Штейман говорил спокойно и даже уверенно. У Суворова не возникло и тени сомнения в его искренности. Это было вполне естественно после накачки. «Если он не суперагент, – подумал Суворов, – то он, похоже, и не пытался сопротивляться накачке. Решение он уже принял». Допрашиваемый воспринимал все происходящее с ним как должное.
– Возможно, работа на Брайтоне – вовсе не плохой выбор, – сказал Суворов. – А люди, которые здесь собираются, рискуют своей жизнью каждую минуту ради русской национальной идеи.
– Это я понимаю. И готов присоединиться.
– Но вы еврей, господин Штейман, – возразил Суворов, – а евреи, я полагаю, русскую национальную идею на дух не переносят. Диаспора и всеобщая взаимопомощь евреев – да. Всеобщая мировая демократия – да, государство Израиль – да, но Россия для России – это, согласитесь, совсем не еврейская идея.
– Господин Суворов, – ответил Штейман, – вам известны русские, которым до лампочки русская идея или такие русские, которые считают, что никакой русской идеи нет вообще, есть только глупость и неспособность жить цивилизованно? Именно русские, господин Суворов. Вам известны такие?
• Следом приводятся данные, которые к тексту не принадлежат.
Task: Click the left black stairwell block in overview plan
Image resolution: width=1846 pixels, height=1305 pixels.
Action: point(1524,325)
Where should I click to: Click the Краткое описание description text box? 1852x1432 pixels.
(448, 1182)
– Эти люди – подонки или обманутые слабаки, но они остаются русскими со всеми вытекающими отсюда последствиями. Даже если они татары, чукчи или негры.
– Ну а я еврей.
– И потеряли еврейскую аутентичность?
– И да, и нет. Ладно, я зайду с логической стороны. Израиль обречен, это видно всем здравомыслящим людям. Американские евреи подставили и при случае бросят на произвол судьбы евреев палестинских. Америка мне вообще не нравится. Кроме того, я достаточно подробно изучил историю прихода евреев в царскую Россию и возникновения так называемой черты оседлости. Я уж лучше буду с Россией, но с Россией сильной и даже дерзкой, если угодно. А вы, господа, как раз…
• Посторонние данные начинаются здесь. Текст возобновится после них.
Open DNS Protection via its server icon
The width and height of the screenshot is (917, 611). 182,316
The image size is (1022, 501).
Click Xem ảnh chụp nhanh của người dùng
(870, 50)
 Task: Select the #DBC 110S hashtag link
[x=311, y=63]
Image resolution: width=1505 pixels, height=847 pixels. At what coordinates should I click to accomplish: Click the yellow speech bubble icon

– Но ведь этого недостаточно, господин Штейман. Мы все – патриоты. Надо любить Россию.
– Экстремальные русские националисты среди чистокровных евреев – не такая уже редкость…
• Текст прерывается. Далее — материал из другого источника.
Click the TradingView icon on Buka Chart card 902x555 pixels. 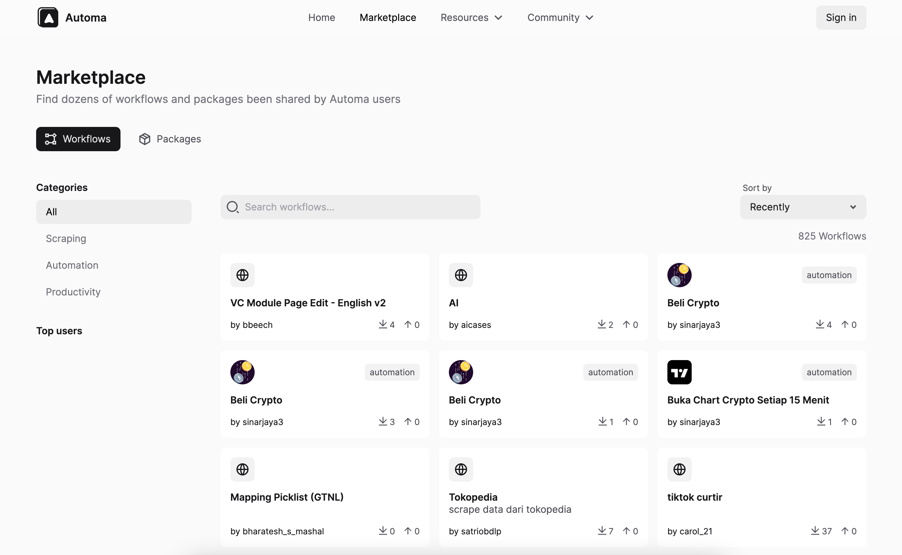click(x=679, y=372)
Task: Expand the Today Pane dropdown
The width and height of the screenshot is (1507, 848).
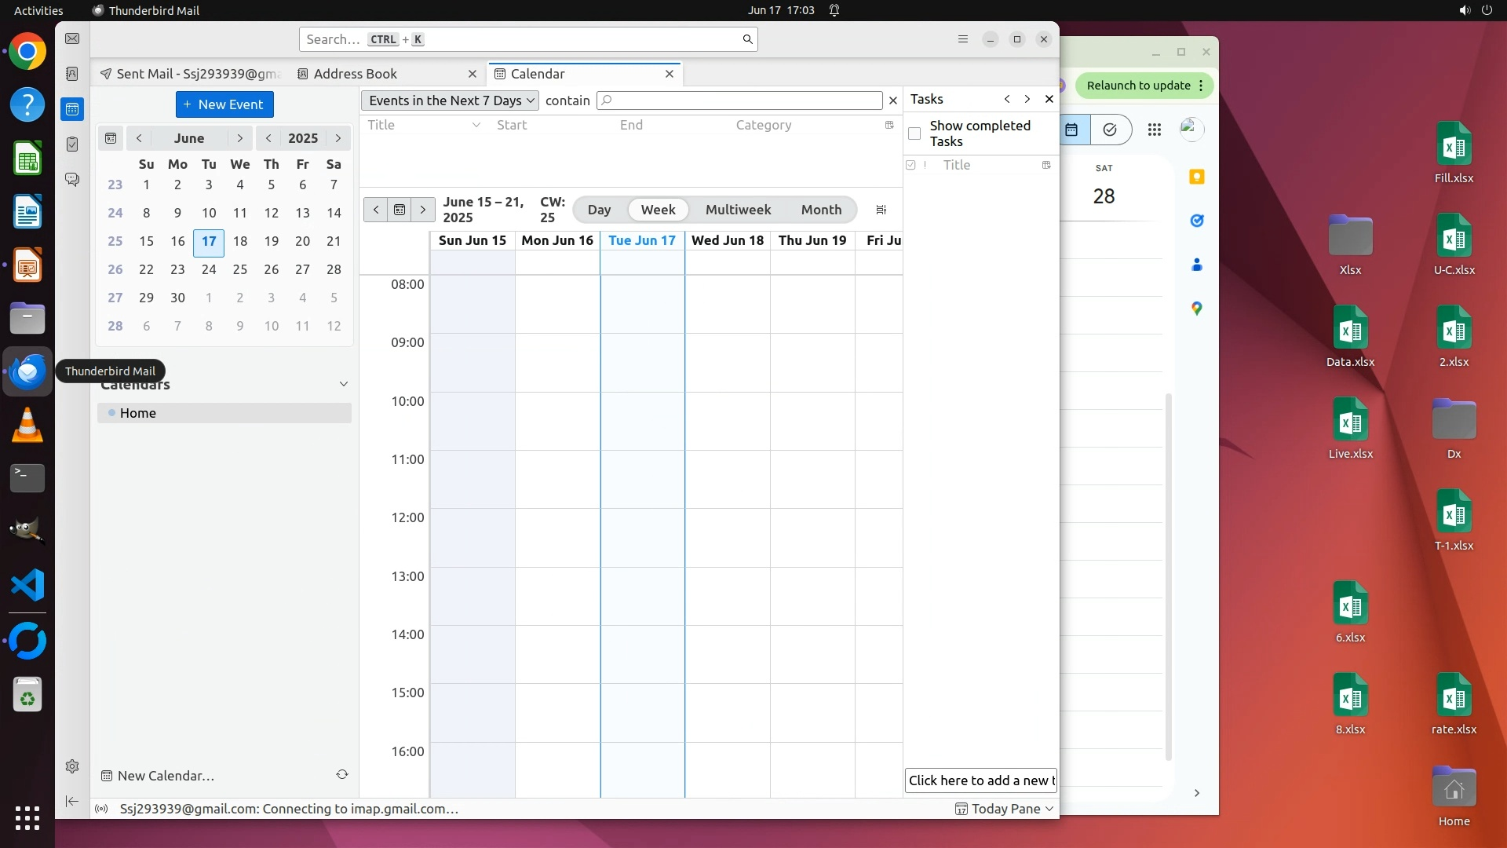Action: 1049,809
– Не заговаривайте мне зубы!
– И не пытаюсь. Считайте, что я русский. Вы же националисты, имперцы, а не фашисты. Не наплевать ли вам, какие убеждения будут у моих детей, если они вообще появятся, эти самые дети?! Вам нужен я? Если да, то вот он я. Берите. Нет – пускайте в расход.
– Вам уже все равно?
– Я сегодня много пережил. Ваши товарищи надо мной хорошо поработали. Но представьте, мне не все равно. Я бы предпочел, чтобы вы не убивали меня, а использовали на благое дело.
– Хорошо. Вы понимаете, что в случае предательства или вашего пленения мы убьем вас и вашу семью?
Штейман кивнул, затем проговорил:
– С моей семьей все несколько и сложнее, и проще. Все мои уехали в Израиль. Я дал все необходимые данные вашим товарищам. Но, думаю, что их скорее прирежут арабы, чем до них доберетесь вы.
– Дело не в этом, господин Штейман… Но о ваших близких поговорим попозже. Ладно. Что вы можете?
– Все, – просто ответил Штейман. – Кроме того, у меня есть хорошие каналы на Японию, Южную Корею и Тайвань. Там можно на первое время организовать производство малых серий комплектующих, которые нам потребуются, да и потом…
– Слушайте, а вы часом не в новую элиту хотите попасть?
– Я работать хочу, работать! – Штейман сжал кулаки. – Вы можете это понять, Суворов? Не прозябать, не крутиться, не ловчить, а работать!
– Ладно, Штейман, – сказал Суворов вставая, – у вас будет возможность поработать. Вы принесете клятву одному из моих соратников. Мы вас спрячем. Жить будете совсем не в домашней обстановке. И еще. Не обижайтесь, но, несмотря на клятву, вам еще долго не будут доверять.
– Я это понимаю, – сказал Штейман, – я это очень хорошо понимаю… Я как раз хотел сказать, что для вас это будет очень хорошей гарантией. И… Простите за занудство, но я хочу поскорее приступить к работе.
– Приступите, – бросил Суворов через плечо и вышел из «переговорной». – Доцент, бери с него клятву, определяй фронт работ и распорядись о его обустройстве.
– Быстрый ты, однако…
– Или, – ответил Суворов, – когда появится Филиппова, не забудь вписать ей в график капитальную проверку этого типа с подставой. Где-нибудь на май – июнь… Уж никак не позже августа. И глаз с него не спускать!